---------- Record excerpts ----------

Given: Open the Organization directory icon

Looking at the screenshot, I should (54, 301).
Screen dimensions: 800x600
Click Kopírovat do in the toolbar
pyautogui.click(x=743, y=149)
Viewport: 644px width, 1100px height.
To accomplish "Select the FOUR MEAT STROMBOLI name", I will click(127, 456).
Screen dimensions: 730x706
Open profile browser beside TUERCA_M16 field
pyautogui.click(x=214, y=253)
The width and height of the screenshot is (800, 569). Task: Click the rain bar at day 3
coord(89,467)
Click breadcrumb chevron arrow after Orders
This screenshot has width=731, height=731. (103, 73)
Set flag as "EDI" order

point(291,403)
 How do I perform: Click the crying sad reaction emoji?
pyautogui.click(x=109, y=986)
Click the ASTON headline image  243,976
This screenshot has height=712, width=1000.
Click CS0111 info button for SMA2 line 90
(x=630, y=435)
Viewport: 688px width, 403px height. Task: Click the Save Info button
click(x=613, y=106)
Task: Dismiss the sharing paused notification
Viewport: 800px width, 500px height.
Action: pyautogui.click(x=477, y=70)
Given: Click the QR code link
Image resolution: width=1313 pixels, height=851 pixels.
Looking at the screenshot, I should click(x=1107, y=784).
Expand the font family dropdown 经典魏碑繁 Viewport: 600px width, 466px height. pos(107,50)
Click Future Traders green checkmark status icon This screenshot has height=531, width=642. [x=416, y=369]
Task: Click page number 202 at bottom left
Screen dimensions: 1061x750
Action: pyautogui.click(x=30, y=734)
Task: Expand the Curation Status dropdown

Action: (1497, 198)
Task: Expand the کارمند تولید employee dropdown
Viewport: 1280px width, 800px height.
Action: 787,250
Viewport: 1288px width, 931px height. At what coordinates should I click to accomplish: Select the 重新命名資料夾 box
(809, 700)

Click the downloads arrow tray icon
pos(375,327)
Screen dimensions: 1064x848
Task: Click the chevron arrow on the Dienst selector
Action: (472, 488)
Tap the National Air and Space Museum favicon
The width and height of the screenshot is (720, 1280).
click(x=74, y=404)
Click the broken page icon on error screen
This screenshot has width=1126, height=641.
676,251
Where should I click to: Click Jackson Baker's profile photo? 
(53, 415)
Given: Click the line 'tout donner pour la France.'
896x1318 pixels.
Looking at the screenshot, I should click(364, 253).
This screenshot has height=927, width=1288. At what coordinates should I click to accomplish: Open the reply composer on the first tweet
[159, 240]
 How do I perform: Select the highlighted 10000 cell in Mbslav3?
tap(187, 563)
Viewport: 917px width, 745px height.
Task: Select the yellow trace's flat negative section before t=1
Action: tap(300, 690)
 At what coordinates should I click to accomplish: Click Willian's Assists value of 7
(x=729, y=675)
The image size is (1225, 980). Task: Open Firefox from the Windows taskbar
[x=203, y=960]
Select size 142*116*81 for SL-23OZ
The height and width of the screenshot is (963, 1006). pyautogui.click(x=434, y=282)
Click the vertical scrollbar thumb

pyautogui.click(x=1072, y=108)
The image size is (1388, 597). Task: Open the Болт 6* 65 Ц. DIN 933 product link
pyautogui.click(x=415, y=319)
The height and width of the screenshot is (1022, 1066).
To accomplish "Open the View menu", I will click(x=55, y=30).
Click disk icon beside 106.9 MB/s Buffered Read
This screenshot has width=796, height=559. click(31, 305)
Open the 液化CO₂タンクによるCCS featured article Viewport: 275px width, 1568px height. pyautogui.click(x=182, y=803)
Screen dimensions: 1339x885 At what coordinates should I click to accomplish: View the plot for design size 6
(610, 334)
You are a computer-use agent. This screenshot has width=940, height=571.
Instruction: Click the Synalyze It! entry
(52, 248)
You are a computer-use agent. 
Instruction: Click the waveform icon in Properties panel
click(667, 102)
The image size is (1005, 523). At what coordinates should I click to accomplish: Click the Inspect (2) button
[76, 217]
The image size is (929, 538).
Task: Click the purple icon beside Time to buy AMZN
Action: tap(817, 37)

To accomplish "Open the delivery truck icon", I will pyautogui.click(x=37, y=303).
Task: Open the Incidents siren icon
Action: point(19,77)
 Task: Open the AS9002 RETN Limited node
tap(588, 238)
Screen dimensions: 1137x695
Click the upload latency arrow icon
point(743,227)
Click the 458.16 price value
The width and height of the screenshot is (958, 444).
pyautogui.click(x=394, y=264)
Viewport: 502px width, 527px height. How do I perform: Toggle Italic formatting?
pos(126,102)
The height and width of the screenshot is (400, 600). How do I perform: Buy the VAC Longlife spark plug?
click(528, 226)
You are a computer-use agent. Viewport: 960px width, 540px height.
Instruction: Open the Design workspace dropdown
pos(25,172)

----------

## Task details
Given the records above, reproduce precisely and only the lines between the line holding "Click breadcrumb chevron arrow after Orders" and the line holding "Tap the National Air and Space Museum favicon", inclusive.

## Solution to this exercise
Click breadcrumb chevron arrow after Orders
This screenshot has width=731, height=731. (103, 73)
Set flag as "EDI" order

point(291,403)
 How do I perform: Click the crying sad reaction emoji?
pyautogui.click(x=109, y=986)
Click the ASTON headline image  243,976
This screenshot has height=712, width=1000.
Click CS0111 info button for SMA2 line 90
(x=630, y=435)
Viewport: 688px width, 403px height. Task: Click the Save Info button
click(x=613, y=106)
Task: Dismiss the sharing paused notification
Viewport: 800px width, 500px height.
Action: pyautogui.click(x=477, y=70)
Given: Click the QR code link
Image resolution: width=1313 pixels, height=851 pixels.
Looking at the screenshot, I should click(x=1107, y=784).
Expand the font family dropdown 经典魏碑繁 Viewport: 600px width, 466px height. pos(107,50)
Click Future Traders green checkmark status icon This screenshot has height=531, width=642. [x=416, y=369]
Task: Click page number 202 at bottom left
Screen dimensions: 1061x750
Action: pyautogui.click(x=30, y=734)
Task: Expand the Curation Status dropdown

Action: (1497, 198)
Task: Expand the کارمند تولید employee dropdown
Viewport: 1280px width, 800px height.
Action: 787,250
Viewport: 1288px width, 931px height. At what coordinates should I click to accomplish: Select the 重新命名資料夾 box
(809, 700)

Click the downloads arrow tray icon
pos(375,327)
Screen dimensions: 1064x848
Task: Click the chevron arrow on the Dienst selector
Action: (472, 488)
Tap the National Air and Space Museum favicon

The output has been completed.